The Celestial Bed
- First edition
- Author: Irving Wallace
- Language: English
- Published: Delacorte Press, 1987
- Publication place: United States
- Media type: Print

= The Celestial Bed =

1987 novel by Irving Wallace

The Celestial Bed is a 1987 novel by Irving Wallace, revolving around scientific issues of sex. It is based on some of the sex therapy techniques developed after Masters and Johnson, who created the term "sex surrogates". It was first published in 1987 by Delacorte Press. The title refers to the "celestial bed" marketed by the 18th century sexologist James Graham.

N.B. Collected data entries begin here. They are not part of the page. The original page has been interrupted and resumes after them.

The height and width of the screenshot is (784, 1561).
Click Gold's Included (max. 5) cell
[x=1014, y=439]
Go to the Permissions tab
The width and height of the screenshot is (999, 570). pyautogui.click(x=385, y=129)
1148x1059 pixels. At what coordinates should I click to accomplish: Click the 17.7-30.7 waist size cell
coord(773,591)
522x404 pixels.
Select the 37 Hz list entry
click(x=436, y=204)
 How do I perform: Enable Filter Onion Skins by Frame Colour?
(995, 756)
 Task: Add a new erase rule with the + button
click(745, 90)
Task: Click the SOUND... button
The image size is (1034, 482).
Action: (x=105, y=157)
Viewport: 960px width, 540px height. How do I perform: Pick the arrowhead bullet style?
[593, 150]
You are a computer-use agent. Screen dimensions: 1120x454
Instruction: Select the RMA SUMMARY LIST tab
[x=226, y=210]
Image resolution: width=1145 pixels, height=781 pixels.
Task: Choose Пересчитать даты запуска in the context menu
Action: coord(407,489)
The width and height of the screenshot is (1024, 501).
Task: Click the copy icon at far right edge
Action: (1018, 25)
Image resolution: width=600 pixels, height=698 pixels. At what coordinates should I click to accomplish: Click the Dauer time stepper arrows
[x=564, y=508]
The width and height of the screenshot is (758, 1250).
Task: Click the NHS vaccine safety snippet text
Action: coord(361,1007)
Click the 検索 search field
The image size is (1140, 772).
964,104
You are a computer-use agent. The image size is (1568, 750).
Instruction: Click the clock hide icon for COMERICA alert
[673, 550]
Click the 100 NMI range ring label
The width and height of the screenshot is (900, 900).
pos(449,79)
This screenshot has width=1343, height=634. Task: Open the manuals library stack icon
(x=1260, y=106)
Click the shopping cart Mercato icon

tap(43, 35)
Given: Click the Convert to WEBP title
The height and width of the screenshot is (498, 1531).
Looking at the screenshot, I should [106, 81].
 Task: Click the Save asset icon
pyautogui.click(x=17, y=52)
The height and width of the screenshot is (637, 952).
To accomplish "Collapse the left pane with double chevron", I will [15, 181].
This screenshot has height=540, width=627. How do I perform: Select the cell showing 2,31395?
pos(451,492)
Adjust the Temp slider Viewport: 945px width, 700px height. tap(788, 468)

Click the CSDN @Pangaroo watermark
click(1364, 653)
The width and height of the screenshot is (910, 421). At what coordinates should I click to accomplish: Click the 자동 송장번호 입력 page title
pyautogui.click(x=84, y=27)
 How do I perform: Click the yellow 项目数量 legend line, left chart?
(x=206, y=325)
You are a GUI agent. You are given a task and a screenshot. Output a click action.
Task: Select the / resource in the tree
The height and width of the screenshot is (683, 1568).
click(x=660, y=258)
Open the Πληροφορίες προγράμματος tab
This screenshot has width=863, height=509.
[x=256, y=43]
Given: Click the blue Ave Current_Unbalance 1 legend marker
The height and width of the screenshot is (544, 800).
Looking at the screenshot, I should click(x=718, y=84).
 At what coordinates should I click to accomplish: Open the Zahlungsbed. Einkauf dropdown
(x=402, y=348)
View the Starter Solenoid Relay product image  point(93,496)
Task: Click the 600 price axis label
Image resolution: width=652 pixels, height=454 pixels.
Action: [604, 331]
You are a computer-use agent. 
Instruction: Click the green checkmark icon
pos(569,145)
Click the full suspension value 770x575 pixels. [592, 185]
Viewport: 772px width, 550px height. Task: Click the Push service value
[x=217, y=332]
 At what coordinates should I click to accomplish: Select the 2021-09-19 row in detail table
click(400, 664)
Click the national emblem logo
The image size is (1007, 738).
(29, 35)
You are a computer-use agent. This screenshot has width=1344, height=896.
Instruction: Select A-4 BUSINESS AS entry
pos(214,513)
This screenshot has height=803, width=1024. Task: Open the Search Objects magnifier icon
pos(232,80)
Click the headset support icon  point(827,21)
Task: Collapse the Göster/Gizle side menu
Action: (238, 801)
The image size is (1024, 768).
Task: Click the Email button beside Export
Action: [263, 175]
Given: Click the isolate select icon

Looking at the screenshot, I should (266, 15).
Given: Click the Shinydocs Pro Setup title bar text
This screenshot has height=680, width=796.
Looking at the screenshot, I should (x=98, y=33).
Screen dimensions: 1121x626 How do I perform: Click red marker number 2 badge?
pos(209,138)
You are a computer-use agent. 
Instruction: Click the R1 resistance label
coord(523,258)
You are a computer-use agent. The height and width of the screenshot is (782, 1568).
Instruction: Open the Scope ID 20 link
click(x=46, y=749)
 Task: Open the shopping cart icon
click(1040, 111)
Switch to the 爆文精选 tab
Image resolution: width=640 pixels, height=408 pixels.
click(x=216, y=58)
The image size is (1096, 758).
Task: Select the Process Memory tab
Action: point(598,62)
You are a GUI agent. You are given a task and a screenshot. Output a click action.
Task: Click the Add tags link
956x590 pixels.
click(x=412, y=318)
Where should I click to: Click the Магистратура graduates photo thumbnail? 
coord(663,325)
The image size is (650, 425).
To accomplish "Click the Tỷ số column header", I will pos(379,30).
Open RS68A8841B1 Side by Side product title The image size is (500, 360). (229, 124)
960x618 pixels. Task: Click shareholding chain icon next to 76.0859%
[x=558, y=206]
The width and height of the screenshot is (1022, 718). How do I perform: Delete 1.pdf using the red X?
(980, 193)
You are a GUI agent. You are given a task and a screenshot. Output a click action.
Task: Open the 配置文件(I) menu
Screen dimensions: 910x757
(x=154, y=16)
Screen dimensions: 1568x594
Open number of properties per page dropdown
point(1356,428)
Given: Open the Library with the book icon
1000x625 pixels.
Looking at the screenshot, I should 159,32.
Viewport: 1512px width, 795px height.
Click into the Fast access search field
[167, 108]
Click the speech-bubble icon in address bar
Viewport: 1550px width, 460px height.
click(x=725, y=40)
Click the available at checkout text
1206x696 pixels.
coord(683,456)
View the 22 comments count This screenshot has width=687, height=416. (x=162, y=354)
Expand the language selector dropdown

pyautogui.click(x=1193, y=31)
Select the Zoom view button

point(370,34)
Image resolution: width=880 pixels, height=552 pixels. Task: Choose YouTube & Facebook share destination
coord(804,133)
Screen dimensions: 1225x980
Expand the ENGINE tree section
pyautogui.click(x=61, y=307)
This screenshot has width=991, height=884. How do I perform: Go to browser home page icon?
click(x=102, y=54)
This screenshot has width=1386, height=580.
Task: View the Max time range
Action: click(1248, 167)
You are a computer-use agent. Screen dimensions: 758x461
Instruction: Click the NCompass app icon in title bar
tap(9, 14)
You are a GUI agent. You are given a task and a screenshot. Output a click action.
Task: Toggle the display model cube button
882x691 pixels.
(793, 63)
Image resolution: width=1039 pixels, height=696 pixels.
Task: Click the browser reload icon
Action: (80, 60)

One of the theories the book addresses is that certain individuals are ill-adjusted to normal sex, and that this can have grave consequences. The book states that these issues can be solved, but only with the help of sex surrogates. The patients must be taught practical sexual techniques by real people. The book also discusses whether sex technicians — the people who provide the hands on learning — are prostitutes.

The plot is structured according to the hero's journey technique.

The name of the book comes from a famous quack cure for impotence and sterility advocated by the "doctor" James Graham. (Both are a reference to a line in Act I, Scene 5 of Shakespeare's Hamlet.) The cover of the book features the famous painting La Grande Odalisque by Ingres.